**Dataset records**.
========

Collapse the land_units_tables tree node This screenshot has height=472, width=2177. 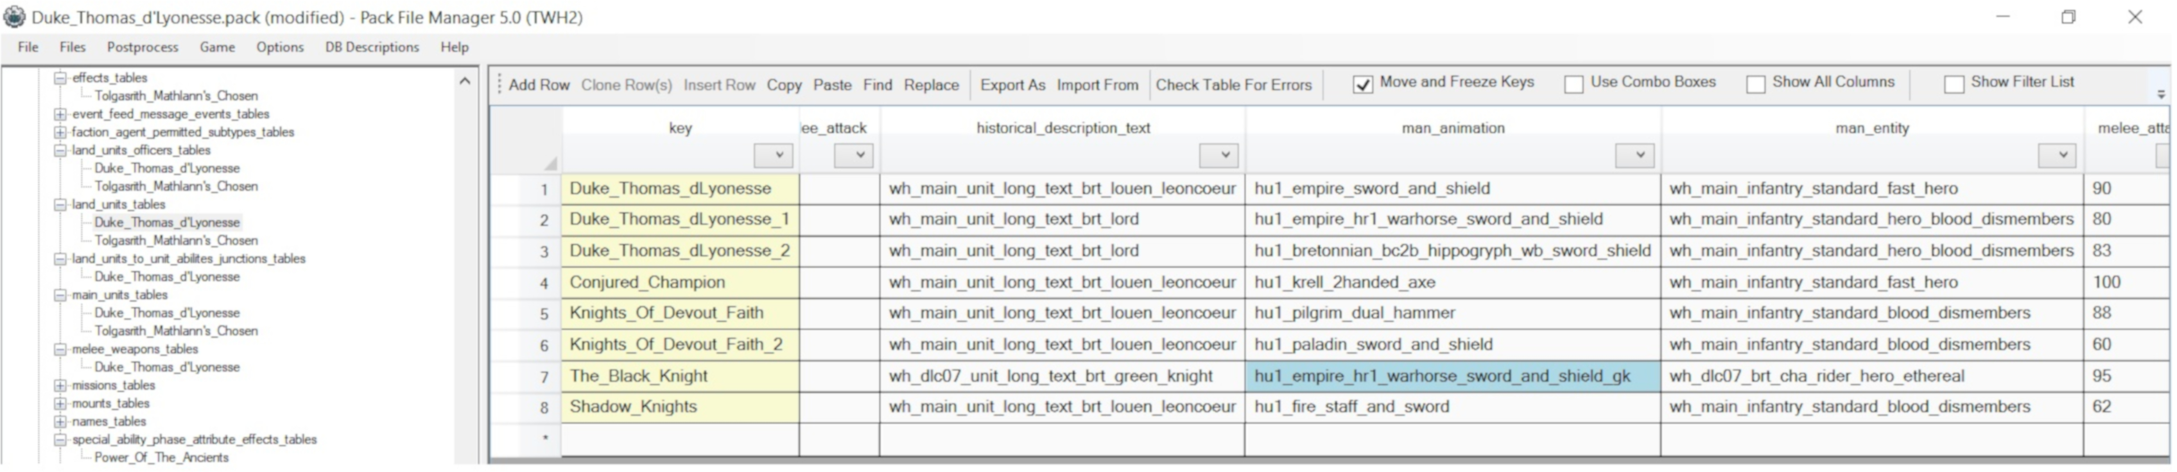pos(60,204)
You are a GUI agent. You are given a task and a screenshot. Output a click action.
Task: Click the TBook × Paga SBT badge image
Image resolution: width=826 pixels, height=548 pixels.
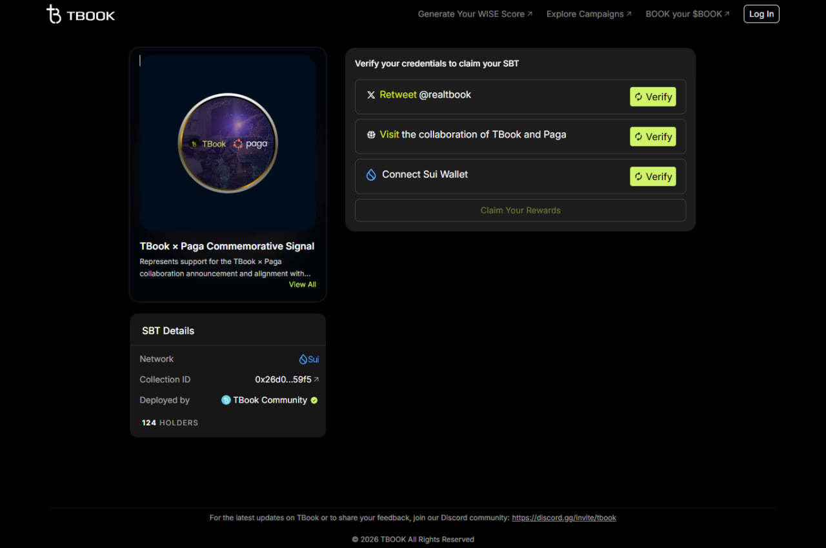coord(228,143)
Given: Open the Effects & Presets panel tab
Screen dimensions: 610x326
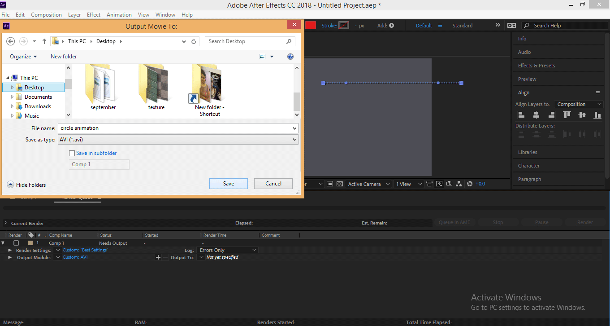Looking at the screenshot, I should click(536, 66).
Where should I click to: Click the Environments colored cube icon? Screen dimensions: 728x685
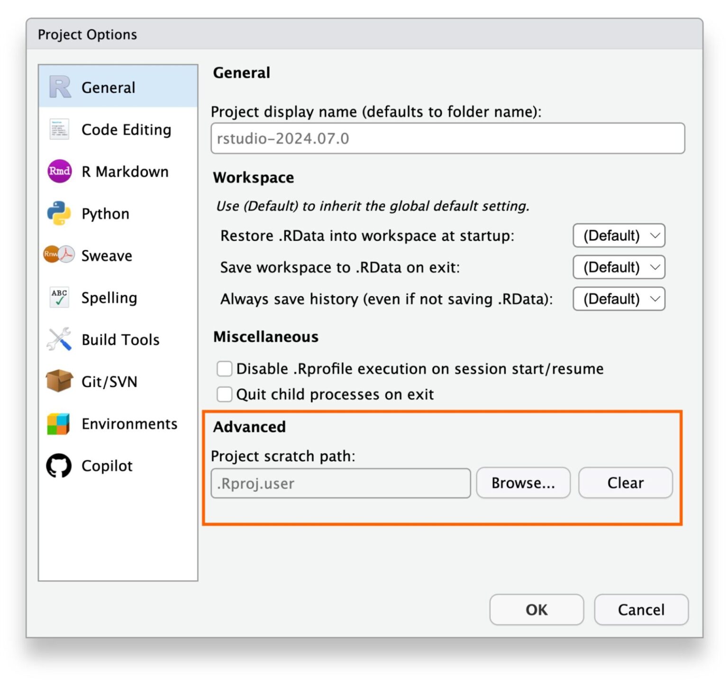pyautogui.click(x=58, y=423)
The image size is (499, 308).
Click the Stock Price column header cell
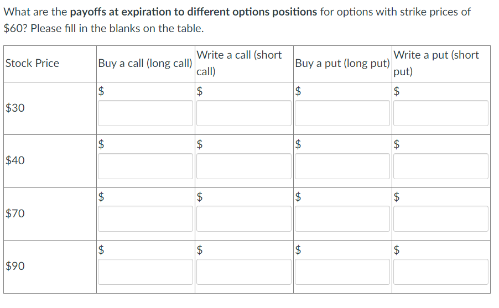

========

**What you need to do**. Your answer should hold only the lines from the one with "You are a GUI" through the final line of the listing above, transcribed exactly and without pictures.

**Task solution**.
You are a GUI agent. You are given a task and a screenshot. Output a click action.
Task: Click the TBook × Paga SBT badge image
Image resolution: width=826 pixels, height=548 pixels.
coord(228,143)
Given: Open the Effects & Presets panel tab
Screen dimensions: 610x326
Looking at the screenshot, I should click(536, 66).
Where should I click to: Click the Environments colored cube icon? Screen dimensions: 728x685
pyautogui.click(x=58, y=423)
The image size is (499, 308).
Click the Stock Price column header cell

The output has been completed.